_Record list_.
────────────────────────────────────────

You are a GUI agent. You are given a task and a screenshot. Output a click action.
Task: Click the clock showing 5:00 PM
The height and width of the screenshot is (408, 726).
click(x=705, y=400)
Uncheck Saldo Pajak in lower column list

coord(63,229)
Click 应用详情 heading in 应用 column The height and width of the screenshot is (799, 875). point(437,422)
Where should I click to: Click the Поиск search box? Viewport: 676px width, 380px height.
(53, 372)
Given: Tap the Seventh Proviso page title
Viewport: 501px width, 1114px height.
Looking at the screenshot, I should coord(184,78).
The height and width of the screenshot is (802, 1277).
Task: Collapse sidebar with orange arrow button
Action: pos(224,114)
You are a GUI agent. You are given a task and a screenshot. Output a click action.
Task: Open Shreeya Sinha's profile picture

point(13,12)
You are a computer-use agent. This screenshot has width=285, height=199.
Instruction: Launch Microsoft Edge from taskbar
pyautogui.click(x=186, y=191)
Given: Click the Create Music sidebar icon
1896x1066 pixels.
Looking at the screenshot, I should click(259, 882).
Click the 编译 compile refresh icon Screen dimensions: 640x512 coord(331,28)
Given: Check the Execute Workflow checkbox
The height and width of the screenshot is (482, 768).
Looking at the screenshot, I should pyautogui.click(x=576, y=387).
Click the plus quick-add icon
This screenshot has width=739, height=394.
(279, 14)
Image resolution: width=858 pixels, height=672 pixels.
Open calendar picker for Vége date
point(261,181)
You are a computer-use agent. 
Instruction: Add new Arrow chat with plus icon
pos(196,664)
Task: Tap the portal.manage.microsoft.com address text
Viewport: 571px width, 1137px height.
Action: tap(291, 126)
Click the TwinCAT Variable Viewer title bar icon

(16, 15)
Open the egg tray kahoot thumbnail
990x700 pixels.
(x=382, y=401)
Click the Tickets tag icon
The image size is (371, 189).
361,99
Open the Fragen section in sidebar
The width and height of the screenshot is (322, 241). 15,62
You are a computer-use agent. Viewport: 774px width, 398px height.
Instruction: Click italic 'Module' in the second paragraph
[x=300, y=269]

────────────────────────────────────────

_Given problem_.
Please retype all of the entries above exactly, line for line, without changing anything.

_Written answer_.
You are a GUI agent. You are given a task and a screenshot. Output a click action.
Task: Click the clock showing 5:00 PM
The height and width of the screenshot is (408, 726).
click(x=705, y=400)
Uncheck Saldo Pajak in lower column list

coord(63,229)
Click 应用详情 heading in 应用 column The height and width of the screenshot is (799, 875). point(437,422)
Where should I click to: Click the Поиск search box? Viewport: 676px width, 380px height.
(53, 372)
Given: Tap the Seventh Proviso page title
Viewport: 501px width, 1114px height.
Looking at the screenshot, I should coord(184,78).
The height and width of the screenshot is (802, 1277).
Task: Collapse sidebar with orange arrow button
Action: pos(224,114)
You are a GUI agent. You are given a task and a screenshot. Output a click action.
Task: Open Shreeya Sinha's profile picture

point(13,12)
You are a computer-use agent. This screenshot has width=285, height=199.
Instruction: Launch Microsoft Edge from taskbar
pyautogui.click(x=186, y=191)
Given: Click the Create Music sidebar icon
1896x1066 pixels.
Looking at the screenshot, I should click(259, 882).
Click the 编译 compile refresh icon Screen dimensions: 640x512 coord(331,28)
Given: Check the Execute Workflow checkbox
The height and width of the screenshot is (482, 768).
Looking at the screenshot, I should pyautogui.click(x=576, y=387).
Click the plus quick-add icon
This screenshot has width=739, height=394.
(279, 14)
Image resolution: width=858 pixels, height=672 pixels.
Open calendar picker for Vége date
point(261,181)
You are a computer-use agent. 
Instruction: Add new Arrow chat with plus icon
pos(196,664)
Task: Tap the portal.manage.microsoft.com address text
Viewport: 571px width, 1137px height.
Action: tap(291, 126)
Click the TwinCAT Variable Viewer title bar icon

(16, 15)
Open the egg tray kahoot thumbnail
990x700 pixels.
(x=382, y=401)
Click the Tickets tag icon
The image size is (371, 189).
361,99
Open the Fragen section in sidebar
The width and height of the screenshot is (322, 241). 15,62
You are a computer-use agent. Viewport: 774px width, 398px height.
Instruction: Click italic 'Module' in the second paragraph
[x=300, y=269]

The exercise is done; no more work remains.